17 ч. ·
Иногда он впадает в байронизм и ищет бури, мятежный. Играют волны, ветер свищет, и мачта гнется и скрипит, или что там у него вместо мачты, вот это вот всё
Раньше, лет пять назад, я пугалась и участвовала в его кровопролитных драмах, мы ругались, орали друг на друга, он порывался уйти и подраться на улице.
Я его за все время пару раз только не сумела удержать, и обидно-боязно было, что подерется, он может, ему не страшно. Однажды я видела, как он, не повышая голоса, заставил расступиться стаю бродячих собак, просто сказав им что-то вроде "ну, кого первого, ребята?" - и шавки разбежались, а вожак поджал хвост, если бы мне такое рассказали, я бы не поверила, но вот это видела своими глазами.

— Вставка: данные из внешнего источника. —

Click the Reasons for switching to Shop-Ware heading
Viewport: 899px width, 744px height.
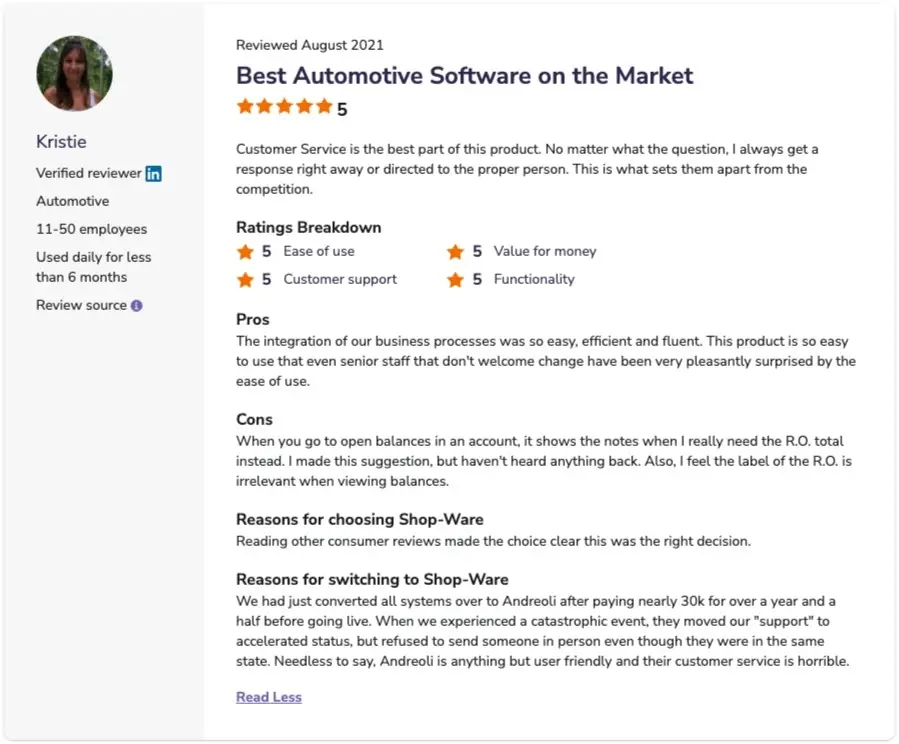click(x=372, y=579)
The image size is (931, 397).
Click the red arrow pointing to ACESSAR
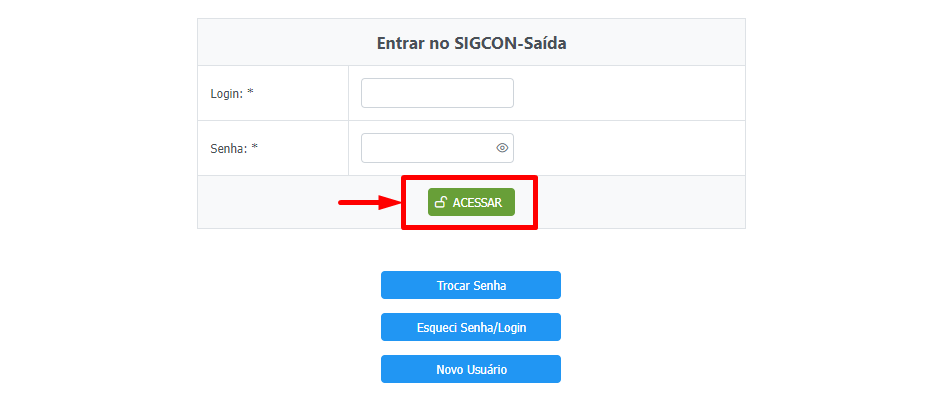pyautogui.click(x=368, y=203)
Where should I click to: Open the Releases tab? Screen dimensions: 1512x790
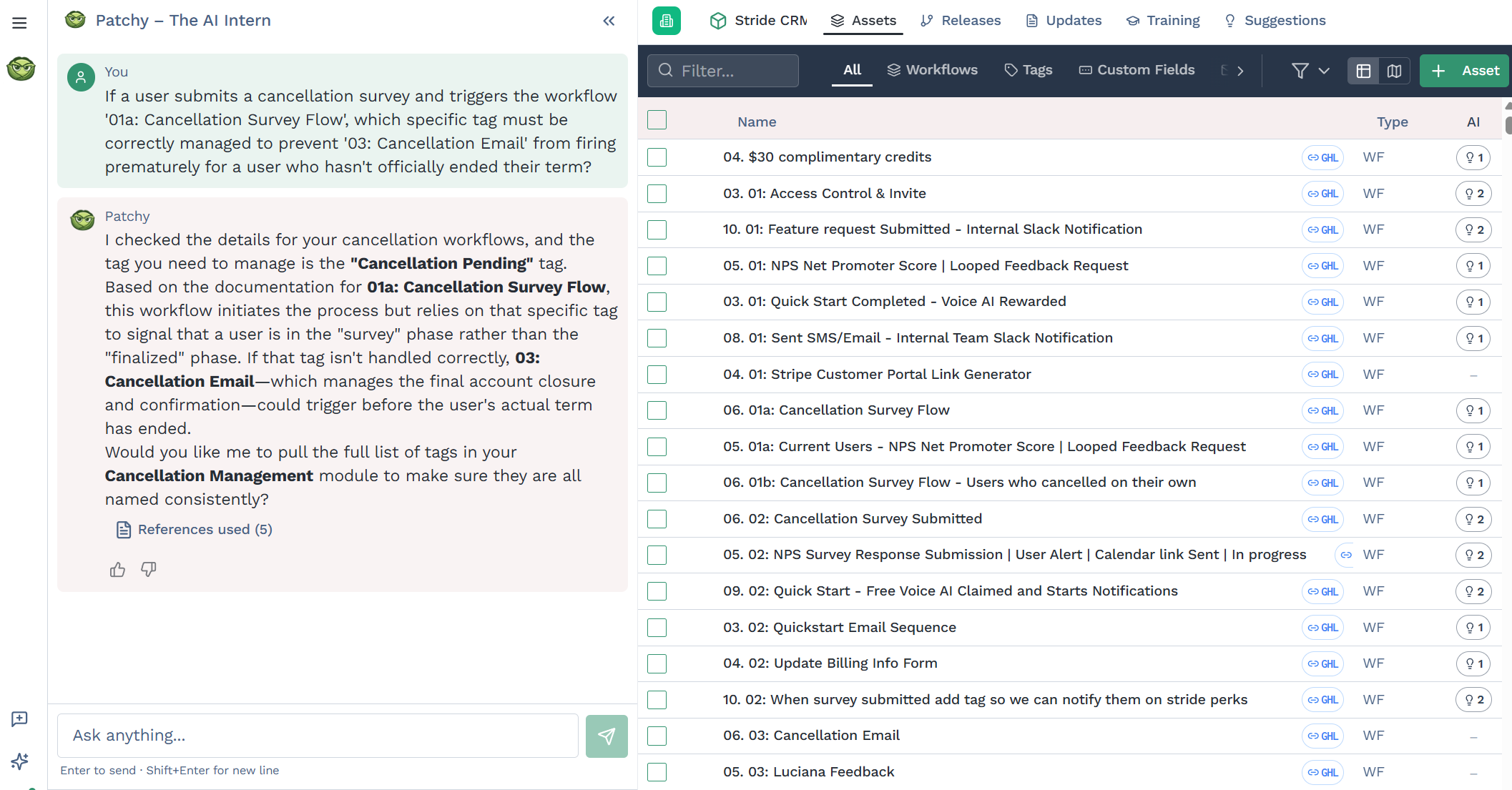[x=961, y=21]
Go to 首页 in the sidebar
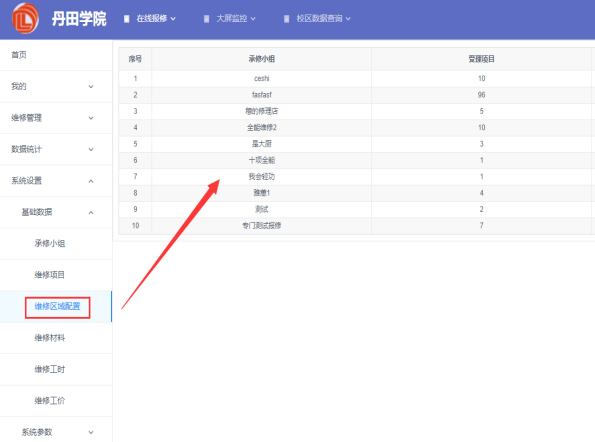 pyautogui.click(x=56, y=55)
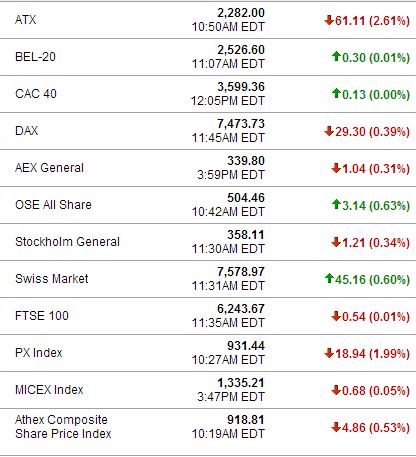Click the CAC 40 price 3,599.36
This screenshot has width=416, height=457.
tap(241, 87)
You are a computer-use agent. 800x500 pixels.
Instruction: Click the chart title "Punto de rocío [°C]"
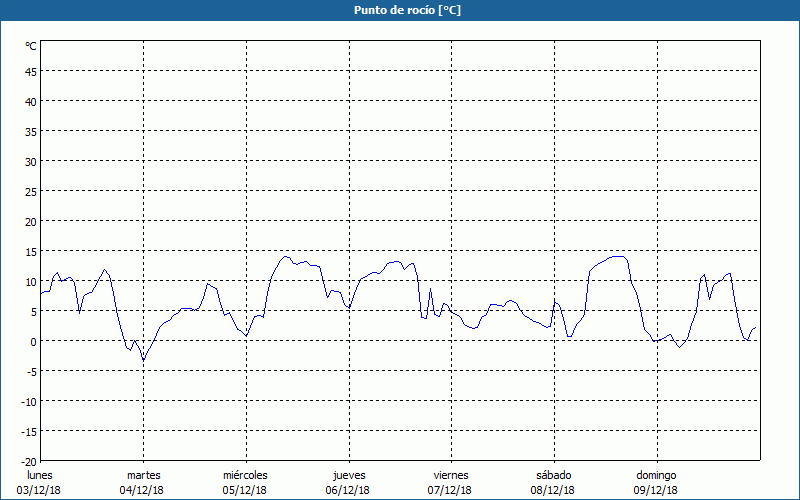(400, 10)

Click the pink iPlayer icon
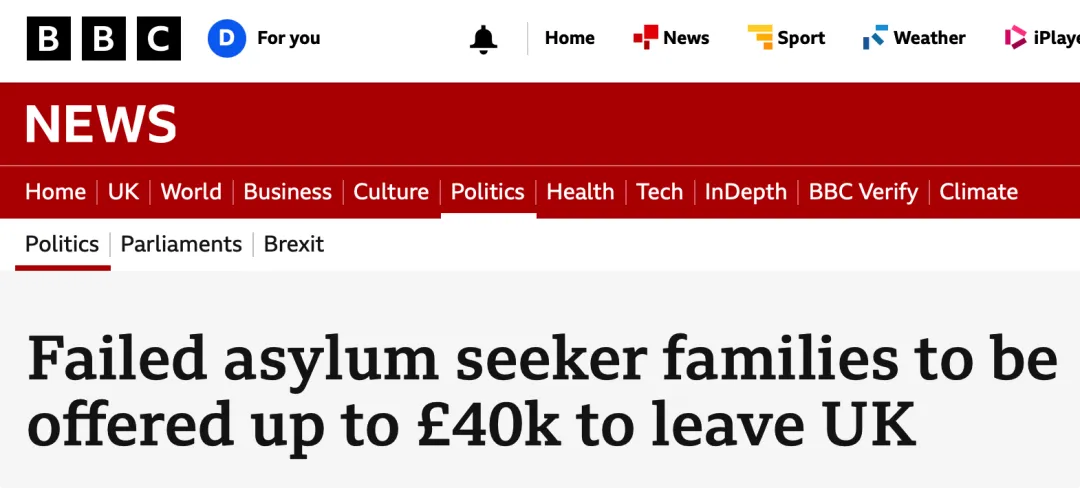pyautogui.click(x=1016, y=38)
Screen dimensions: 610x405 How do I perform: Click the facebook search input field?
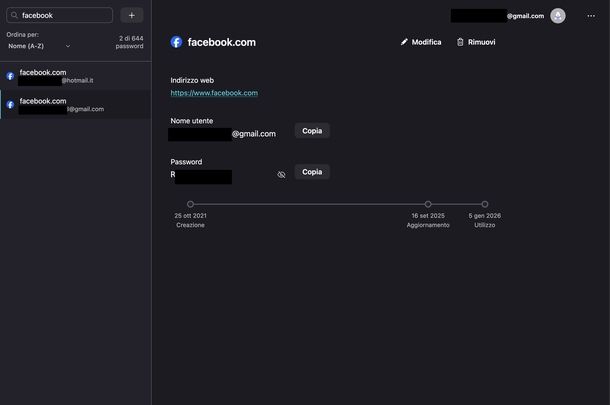pos(60,15)

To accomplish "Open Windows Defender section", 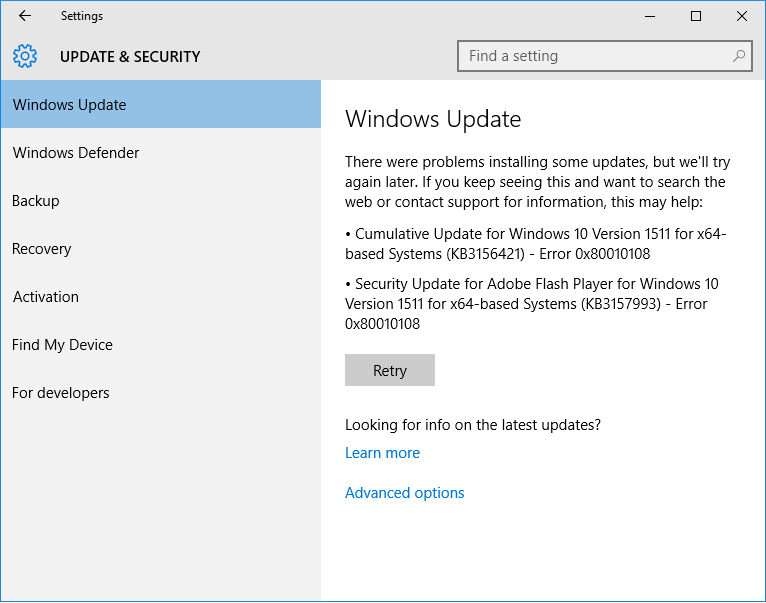I will tap(161, 152).
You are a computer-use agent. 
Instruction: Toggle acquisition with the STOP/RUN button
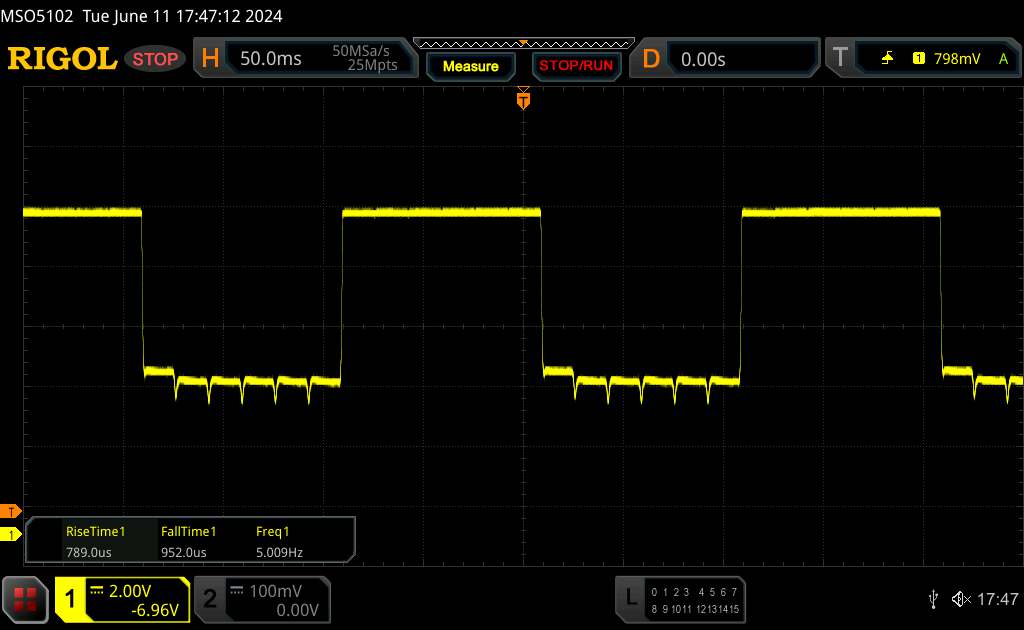pos(575,66)

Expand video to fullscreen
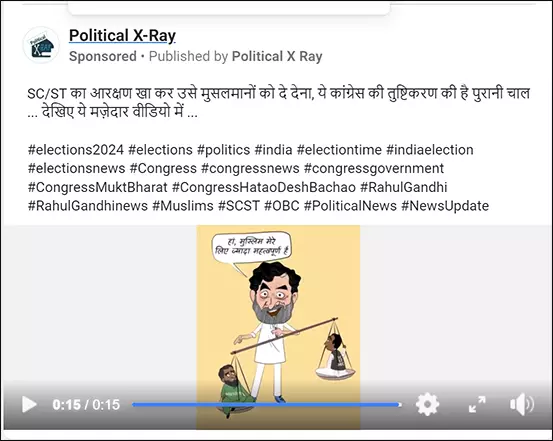point(477,404)
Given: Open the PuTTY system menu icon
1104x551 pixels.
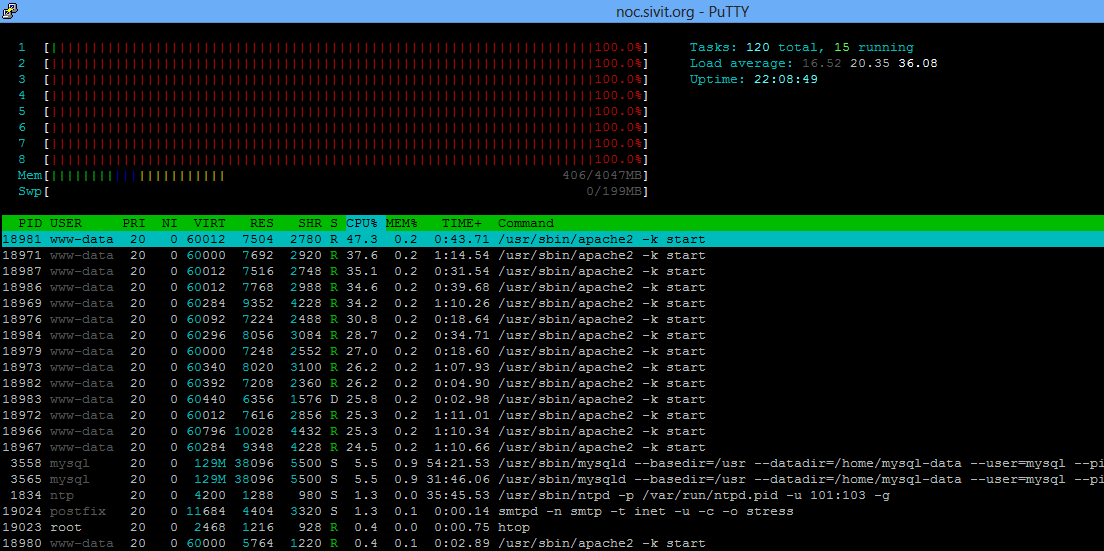Looking at the screenshot, I should (x=10, y=11).
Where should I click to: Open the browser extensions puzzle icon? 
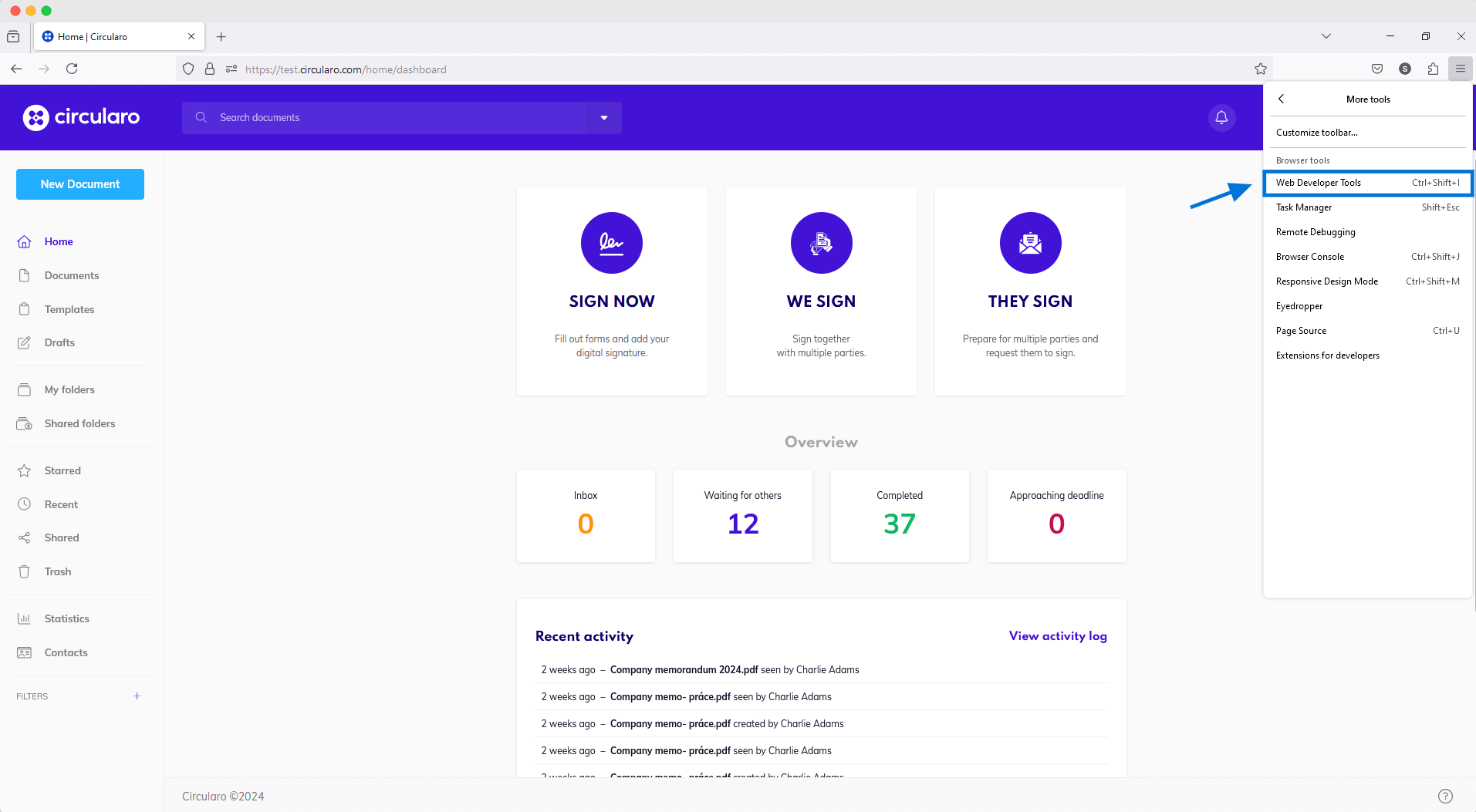pyautogui.click(x=1433, y=69)
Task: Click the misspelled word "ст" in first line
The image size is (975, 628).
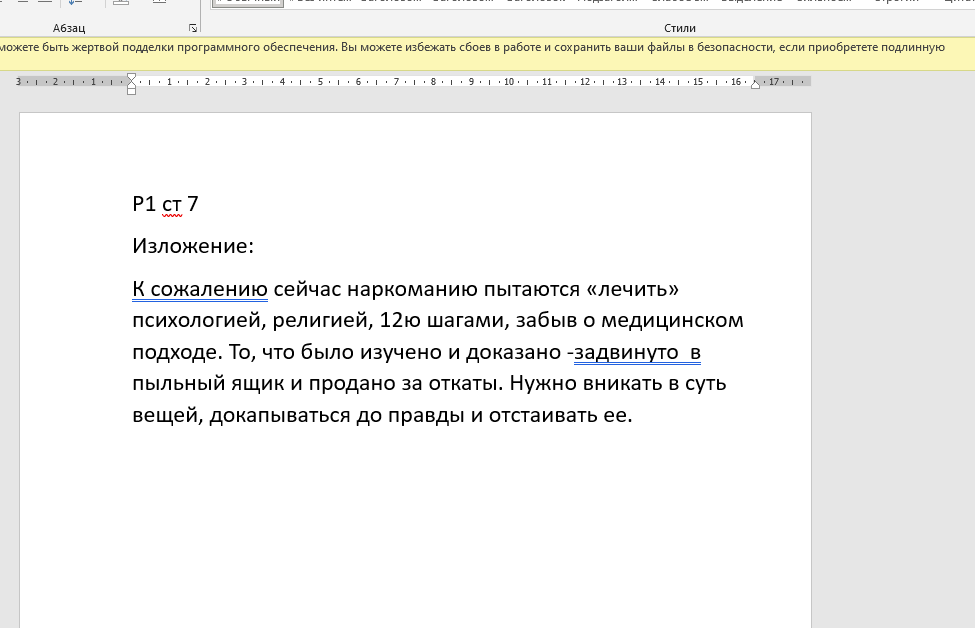Action: coord(172,204)
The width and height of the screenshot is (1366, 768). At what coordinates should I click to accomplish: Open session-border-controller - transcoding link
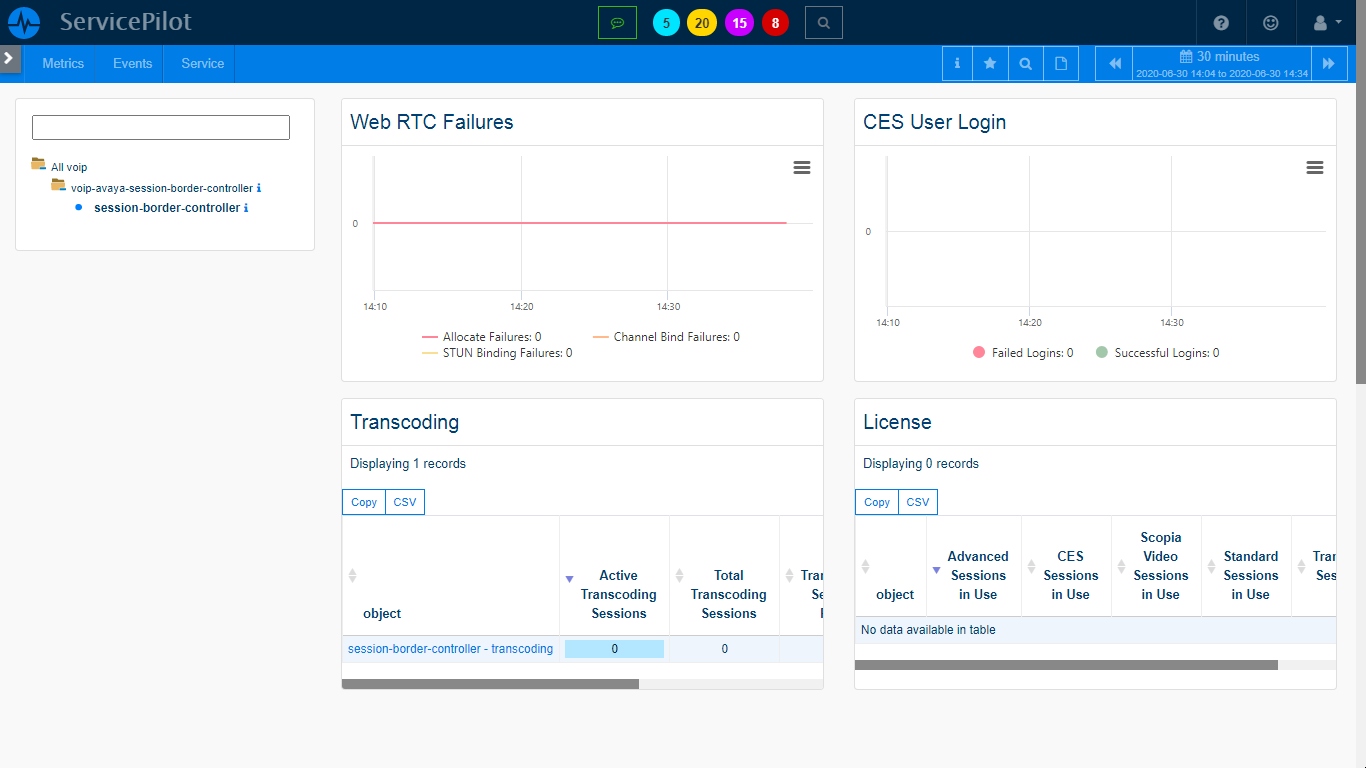(x=450, y=649)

Потом в какой-то момент я поняла, что темная ярость - это заразно и перестала вовлекаться, "с бредом работаем, в бред не включаемся", и если чувака скрутило агрессией - то лучше всего действовать не через голову, а как-то более тонко. Сопереживать, но не впрямую словами, а хитрее. Интонацией, легкой улыбкой, молчанием, всеми этими женскими тссс и шшш, и поглаживаниями по голове.
Мужчины все варвары по сравнению с нами, все безумные дикари. Грань, отделяющая их от животного состояния, исчезающе мала, и иногда только женщина может стать для них этой гранью, своего не остается ничего, свое они уничтожают сами. И вот превращаешься в пластырь, в целительную мазь, чтобы отделить его раны от внешнего мира, заговорить боль, заставить ее замолчать.
Он давно спит, а я вот не могу уснуть. Надо бы поспать, а не могу.